Diffuse Pleural Mesothelioma Treatment Options in Basking Ridge, New Jersey

If you're searching for Diffuse Pleural Mesothelioma treatment in Basking Ridge, participating in a clinical research study may provide access to innovative approaches under expert medical supervision. This study is actively recruiting participants in Basking Ridge, Middletown, Montvale and surrounding areas.

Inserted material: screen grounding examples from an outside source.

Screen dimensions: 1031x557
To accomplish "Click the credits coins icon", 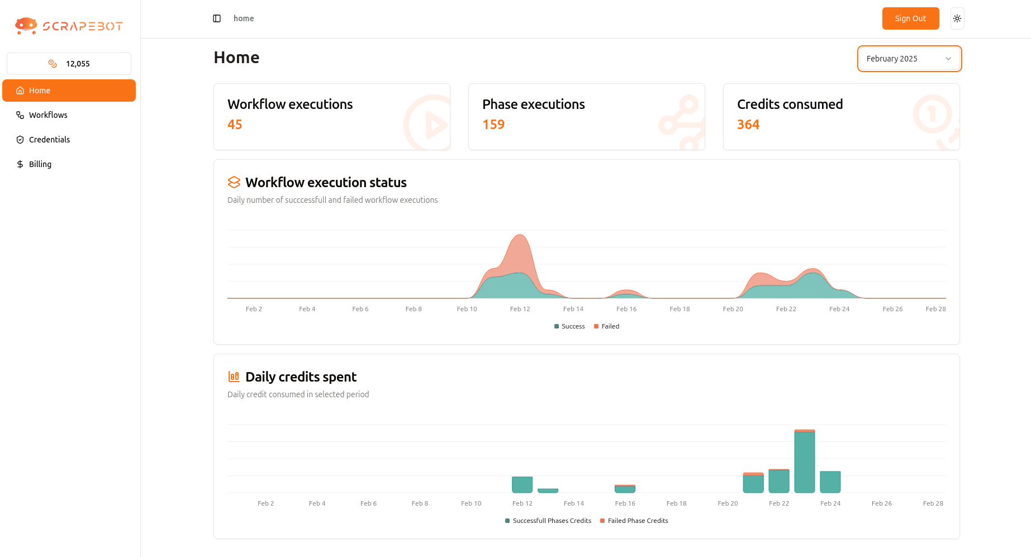I will (53, 64).
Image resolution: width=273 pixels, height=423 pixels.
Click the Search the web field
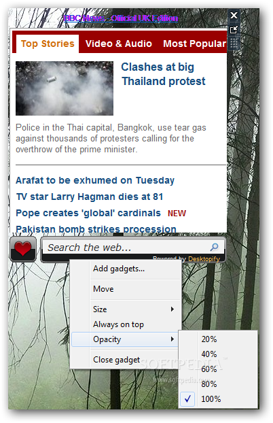point(127,247)
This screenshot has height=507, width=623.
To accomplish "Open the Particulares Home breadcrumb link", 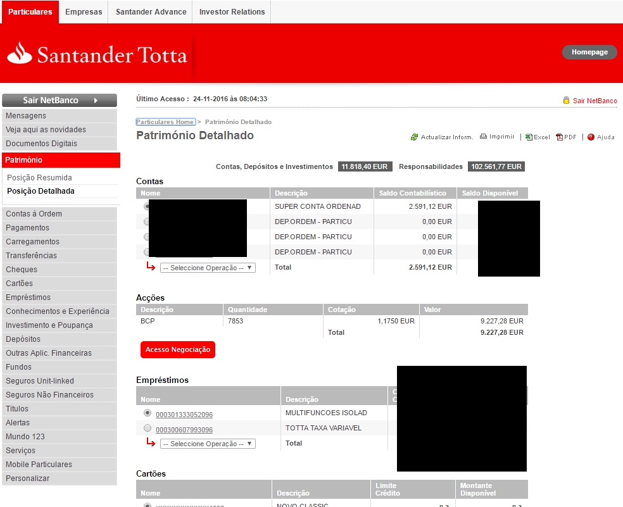I will coord(165,122).

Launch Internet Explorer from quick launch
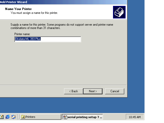pos(7,117)
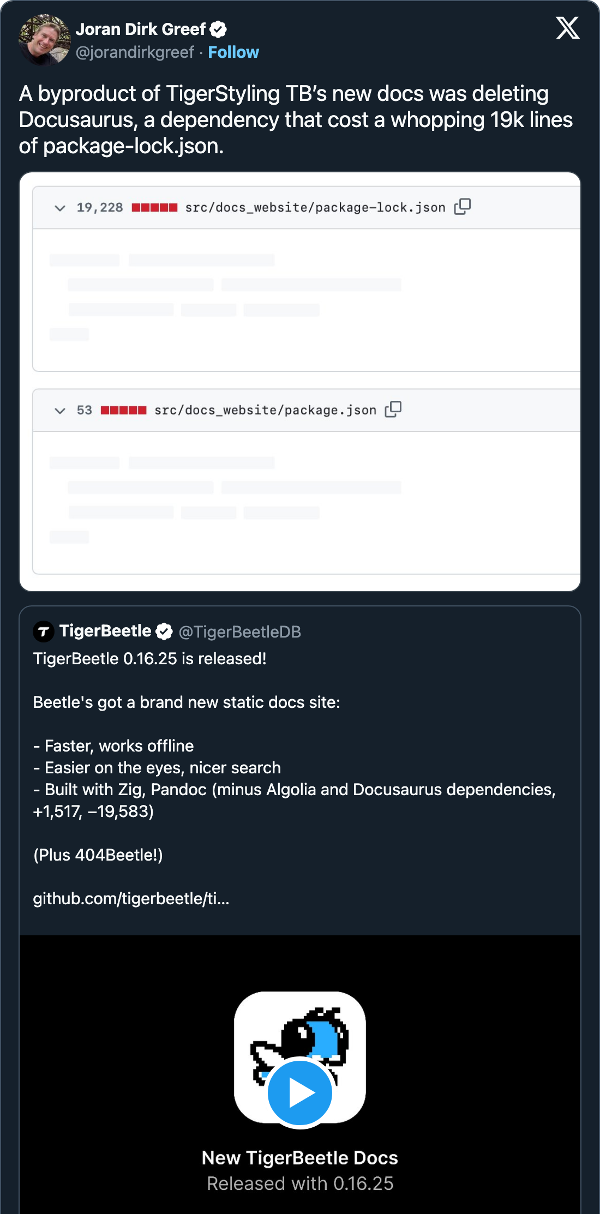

Clinical trials offer participants the opportunity to receive cutting-edge treatments while contributing to medical research that may help future patients with Diffuse Pleural Mesothelioma. All study-related care is provided at no cost to participants.

Local Sites
3 locations in New Jersey
Now Enrolling
Up to 60 participants
Quick Start
Screening available now

Why Consider a Clinical Trial for Diffuse Pleural Mesothelioma?

Potential Benefits

  • Access to new treatment approaches before public availability
  • Close monitoring by experienced medical professionals
  • Study-related care provided at no cost
  • Contribute to medical research for Diffuse Pleural Mesothelioma

What to Expect

  • Initial screening to determine eligibility
  • Regular check-ups and monitoring visits
  • Possible compensation for time and travel
  • You can withdraw at any time

Frequently Asked Questions About This Diffuse Pleural Mesothelioma Study

Important Clinical Trial Information

This information is provided for educational purposes and does not constitute medical advice. Clinical trial participation involves potential risks and benefits. Eligibility requirements apply and will be assessed during the screening process.

Study identifier: NCT07532902. For complete study details, visit ClinicalTrials.gov. Always consult with your healthcare provider before making decisions about your medical care or participating in clinical research.